= Exercises =
A) In the forum post about forms of argument, rewrite everything from "I think it may" down to "to do this.", swapping "matrix" for "framework".
B) According to Mr. Thompson in the forum post about forms of argument, since when has this form of argument been used more frequently?

— begin Page excerpt —

Post by Erik » 10 Jul 2003 20:33

Mr. Thompson wrote:
Erik -- You asked: "And the instrument varies, according to whose ox is to be gored?"

No. Here I was just talking about a single type of goring device, not the ownership of the oxen.

You also asked: "If it gores, it is OK?"

As I said in an earlier post: "I'd seen the form of argument before and never liked it, regardless of what point was being made."
Mr. Thompson wrote earlier:
This form of argument is frequently employed in arguing the sort of controversies we discuss in this section of the forum. In my opinion, the use of this form of argument has been more frequent since public schools stopped teaching logic and rhetoric.

How convincing or effective is this approach to a discussion of historical problems? Should this type of argument be censored on the grounds that it is insulting or in bad taste?


Dan wrote to Mr. Thompson:
Quote:
The salient features of this form of argument are:
(1) a series of claims with little or no underlying evidence, and
(2) the use of as many insults and offensive insinuations as possible to:
(a) emotionally charge the argument,
(b) psychologically distance the target audience from the writer's opponents,
(b) recast complex issues of fact into primitive and simplistic moral terms, and
(c) to challenge the reader to take sides immediately.


Is this original thinking on your part? If so, I am impressed.

I think it may be difficult to build a systematic matrix incorperating all these points which would describe a particular method of argumentation, but I'm very interested if you think you see a common enough pattern to do this.
And, earlier:
Hypothetically, the arguement form is inferior in some respects, but still serves a purpose, especially to less well educated people.
Scott Smith recognizes modern(?) advertising in this “argument form”:
Mass-marketers know that in order to sell a product you do not want to confine yourself to rational arguments. So one of the pillars of Democracy-Capitalist society is the importance of irrational arguments to commercialism and even to elections.

You want to target different approaches to different groups and kinds of people. The advertiser makes a big mistake only going with the advertisements that he likes rather than those suggested by his ad man.


Indeed, if you substitute a few terms in Mr. Thompson’s “matrix of points” above with a few others of the same “value”, you will find it a common “ad man” agenda:
>>The salient features of this form of advertising argument are:
>>(1) a series of claims with little or no underlying evidence, and
>>(2) the use of as many commendations and suggestive insinuations as possible to:
>>>(a) emotionally charge the argument,
>>>(b) psychologically distance the target audience from the product’s competing brands,
>>>(b) recast complex issues of fact into primitive and simplistic bartering terms, and
>>>(c) to challenge the reader to take sides immediately.

— end Page excerpt —
— begin Material provided —

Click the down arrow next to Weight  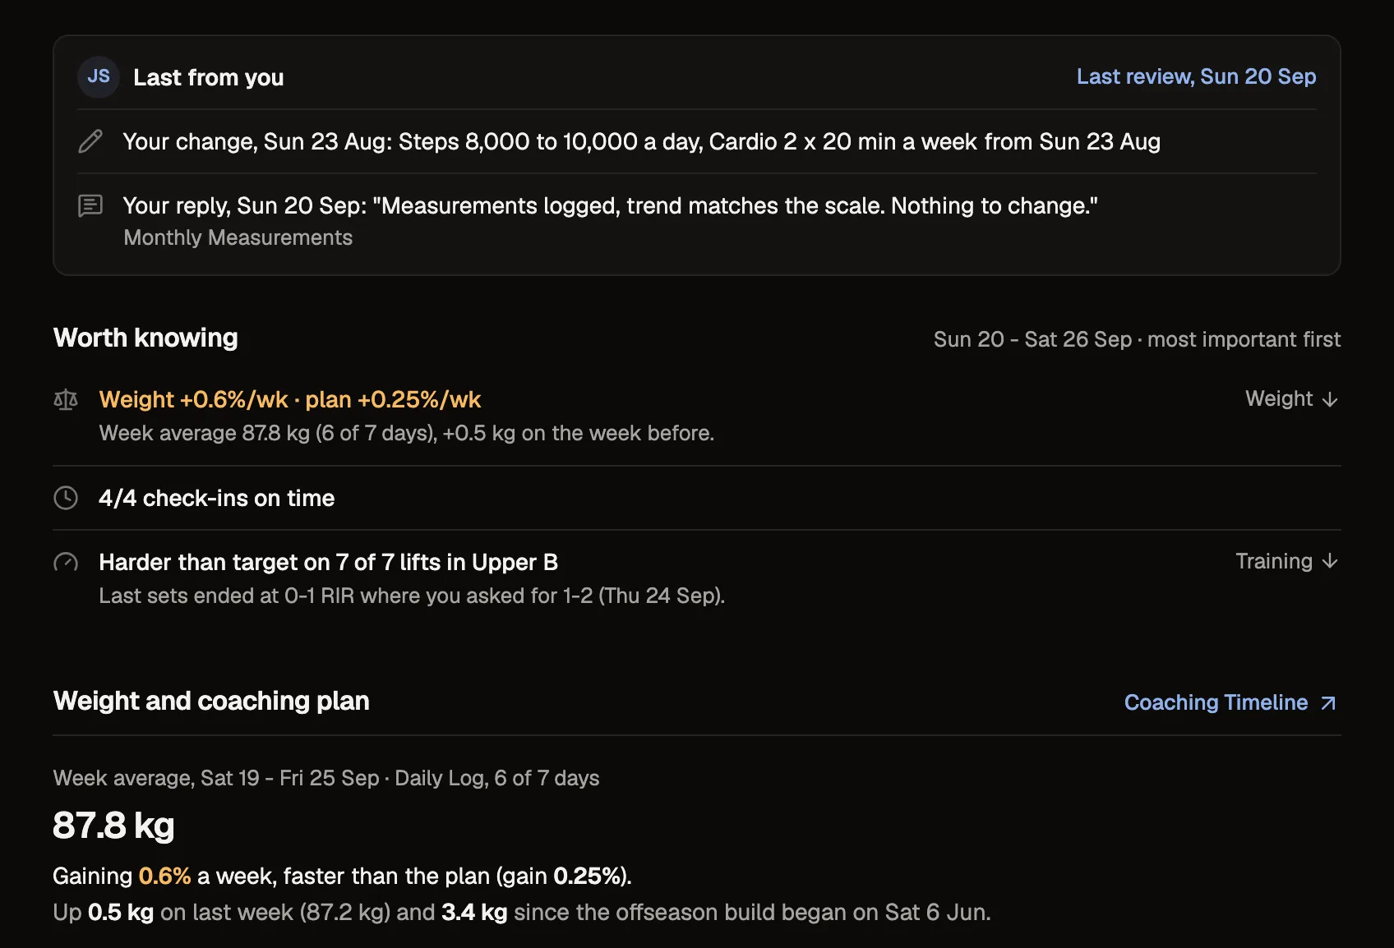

— end Material provided —

= Response list =
A)
I think it may be difficult to build a systematic framework incorperating all these points which would describe a particular method of argumentation, but I'm very interested if you think you see a common enough pattern to do this.

B) Since public schools stopped teaching logic and rhetoric.